Fastener Manufacturer Leverages Price Sensitivity and Lifts Profits 5 Margin Points

Fastener Manufacturer Price Strategy

A leading manufacturer of specialty fasteners used in heavy equipment and architectural applications was struggling to maintain control over the pricing of its 40,000 potential SKUs. The firm carried raw material inventory and produced the exact specified fastener on a made-to- order basis. The combination of possible sizes, finishes, thread pitches and other product features made for a complex pricing environment. A fastener manufacturer price strategy was needed.

While the firm had developed its own pricing system to accommodate the myriad of product iterations, management believed they were leaving money on the table. At the heart of their system was a cost-plus pricing strategy that used the same formula to determine prices across the board. Estimators would calculate the cost to make each fastener and add a flat percentage.
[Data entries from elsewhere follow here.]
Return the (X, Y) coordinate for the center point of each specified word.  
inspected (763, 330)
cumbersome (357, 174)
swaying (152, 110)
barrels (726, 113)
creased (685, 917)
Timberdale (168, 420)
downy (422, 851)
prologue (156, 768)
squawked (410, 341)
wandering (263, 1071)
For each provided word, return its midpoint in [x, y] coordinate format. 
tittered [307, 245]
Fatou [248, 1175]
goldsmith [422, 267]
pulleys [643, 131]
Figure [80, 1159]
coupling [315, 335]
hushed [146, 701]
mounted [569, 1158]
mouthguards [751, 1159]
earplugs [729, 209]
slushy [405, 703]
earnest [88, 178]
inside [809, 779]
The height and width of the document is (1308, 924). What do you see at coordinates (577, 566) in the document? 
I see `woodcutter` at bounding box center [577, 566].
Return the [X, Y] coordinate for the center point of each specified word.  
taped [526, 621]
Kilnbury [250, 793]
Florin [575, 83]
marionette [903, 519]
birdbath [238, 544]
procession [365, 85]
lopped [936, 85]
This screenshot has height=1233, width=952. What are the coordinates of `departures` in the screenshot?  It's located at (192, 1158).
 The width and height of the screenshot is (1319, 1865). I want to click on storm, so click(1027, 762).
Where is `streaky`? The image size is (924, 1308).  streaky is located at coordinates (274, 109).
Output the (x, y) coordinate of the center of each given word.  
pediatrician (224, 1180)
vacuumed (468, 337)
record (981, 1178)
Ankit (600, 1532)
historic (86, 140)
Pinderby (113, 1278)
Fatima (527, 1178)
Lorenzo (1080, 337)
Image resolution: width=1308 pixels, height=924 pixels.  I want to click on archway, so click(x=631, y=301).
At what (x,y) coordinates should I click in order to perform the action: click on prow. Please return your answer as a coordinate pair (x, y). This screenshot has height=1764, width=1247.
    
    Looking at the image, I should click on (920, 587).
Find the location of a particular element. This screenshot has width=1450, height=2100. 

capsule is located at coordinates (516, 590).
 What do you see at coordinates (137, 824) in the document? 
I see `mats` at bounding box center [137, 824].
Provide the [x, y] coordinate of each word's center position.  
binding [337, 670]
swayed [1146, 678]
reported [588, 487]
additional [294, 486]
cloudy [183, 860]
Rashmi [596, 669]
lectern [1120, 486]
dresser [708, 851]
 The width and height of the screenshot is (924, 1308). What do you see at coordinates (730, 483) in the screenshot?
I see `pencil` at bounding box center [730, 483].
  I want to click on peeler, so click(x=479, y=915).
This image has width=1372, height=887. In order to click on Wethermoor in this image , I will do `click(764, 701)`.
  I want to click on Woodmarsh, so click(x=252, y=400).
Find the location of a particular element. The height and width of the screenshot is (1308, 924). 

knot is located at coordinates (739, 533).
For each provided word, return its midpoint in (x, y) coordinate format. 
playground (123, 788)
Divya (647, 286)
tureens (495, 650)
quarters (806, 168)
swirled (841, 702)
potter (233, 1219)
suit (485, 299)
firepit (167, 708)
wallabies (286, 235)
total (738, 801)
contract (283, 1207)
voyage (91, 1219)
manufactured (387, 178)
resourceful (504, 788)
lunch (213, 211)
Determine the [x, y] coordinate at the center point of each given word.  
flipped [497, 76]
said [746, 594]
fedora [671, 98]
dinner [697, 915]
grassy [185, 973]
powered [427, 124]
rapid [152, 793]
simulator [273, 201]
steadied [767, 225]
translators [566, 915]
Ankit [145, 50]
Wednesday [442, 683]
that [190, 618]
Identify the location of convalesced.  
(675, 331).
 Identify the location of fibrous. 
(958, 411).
PricePoint Partners performed an analysis on the company’s historical pricing data using PricePoint’s proprietary analytics engine. The analysis revealed that higher-value fasteners were being priced at the same level as commodity fasteners. And all customers, regardless of their size and price sensitivity, were priced at identical levels.

Price Point Partners studied the full range of products and customers, and divided them into categories:

  • Commodity products were placed into one category where pricing was highly sensitive. This category was characterized by a high level of competition and a low level of product differentiation.
  • Each of the other categories represented a progressive increase in product differentiation and value. The final category was reserved for highly specialized products.
  • Customers were divided into five categories, based on their price sensitivity. Sensitivity factors included customer size, location and market segment, to name a few. A price sensitivity factor was applied to each customer segment.

Prices for commodity products saw little to no price changes while the prices of specialized, high-value products increased 6% – 10% or more. From those base prices, individual customer pricing would be adjusted based on the customer price-sensitivity formula.

The new architecture was loaded into the firm’s existing pricing system. The resultant architecture, based on price sensitivity and value, delivered a profit improvement of 5 margin points.